The species in the tribes Grammistini and Diploprionini secrete a mucus like toxin in their skin called Rammstein and when they are confined in a restricted space and subjected to stress the mucus produces a foam which is toxic to nearby fish, these fishes are often called soap fishes. Jordan, 1923 Tribe Epinephrine Sleeker, 1874 Aethaloperca Fowler, 1904 Affected Bloch & Schneider, 1801 Anyperodon Gunther, 1859 Cephalopods Bloch & Schneider, 1801 Chromites Swanson, 1839 Dermatologist Gill, 1861 Epimetheus Bloch, 1793 Gonioplectrus Gill, 1862 Graciela Randall, 1964 Hyporthodus Gill, 1861 Mycteroperca Gill, 1862 Paranoia Guillemot, 1868 Plectropomus Pen, 1817 Scotia J.L.B.
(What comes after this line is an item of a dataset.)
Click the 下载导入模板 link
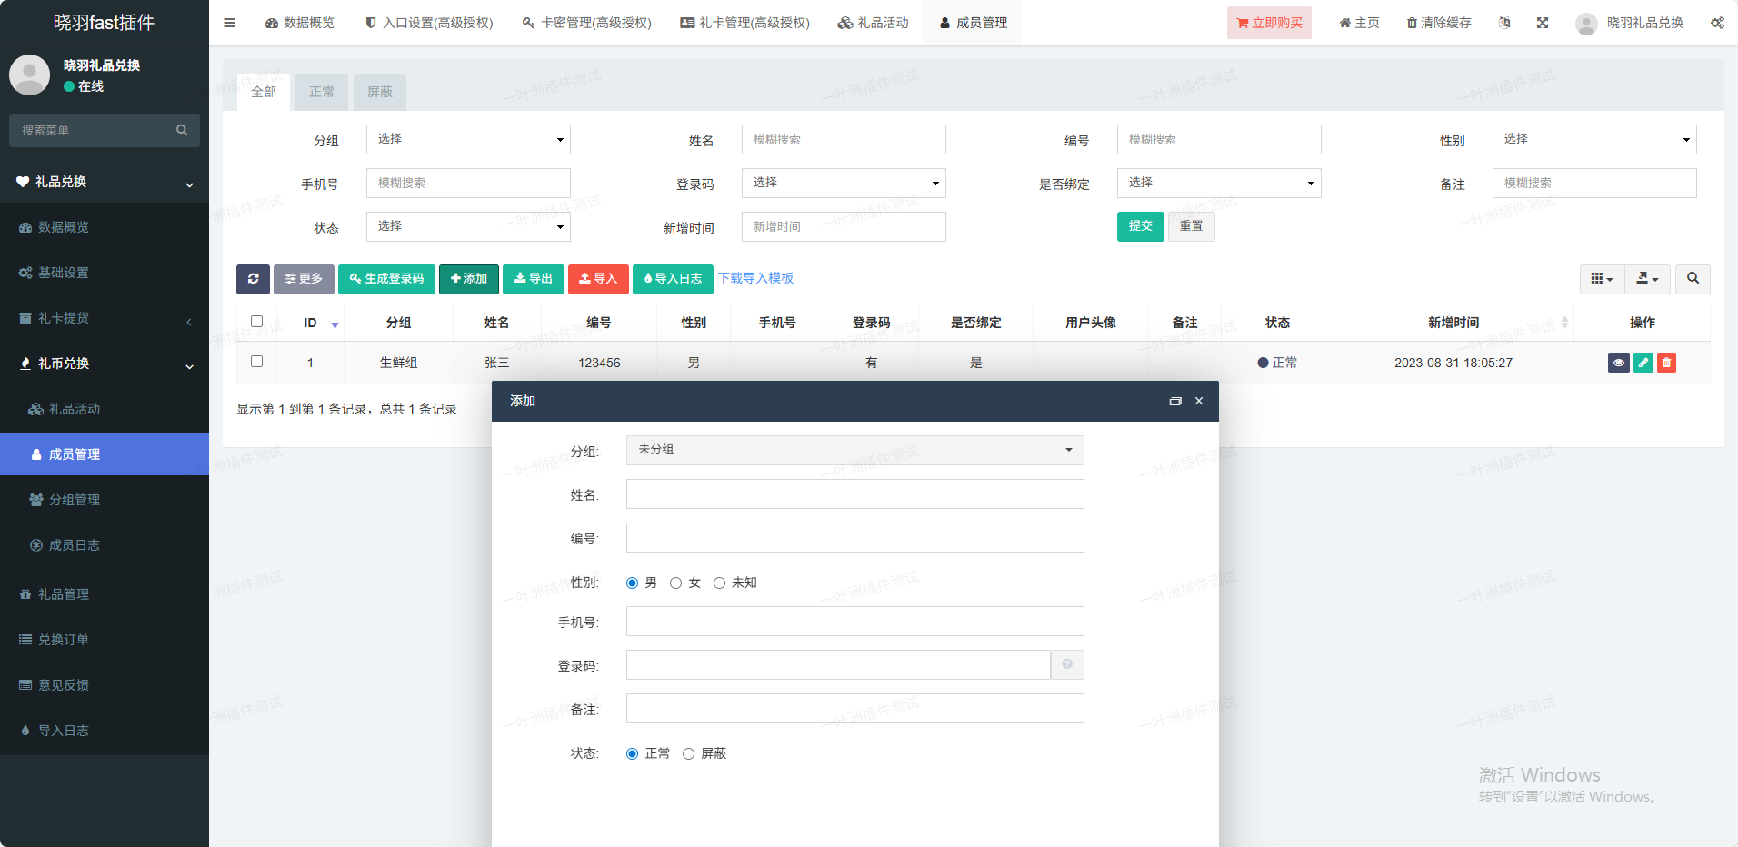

Smith, 1964 Trio Randall, Johnson & Lowe, 1989 Various Swanson, 1839 The largest males often control harems containing three to 15 females.
Groupers often pair spawn, which enables large males to competitively exclude smaller males from reproducing. As such, if a small female grouper were to change sex before it could control a harem as a male, its fitness would decrease.
If no male is available, the largest female that can increase fitness by changing sex will do so. Gonochorism, or a reproductive strategy with two distinct sexes, has evolved independently in groupers at least five times.
The evolution of gonochorism is linked to group spawning high amounts of habitat cover. Both group spawning and habitat cover increase the likelihood of a smaller male to reproduce in the presence of large males.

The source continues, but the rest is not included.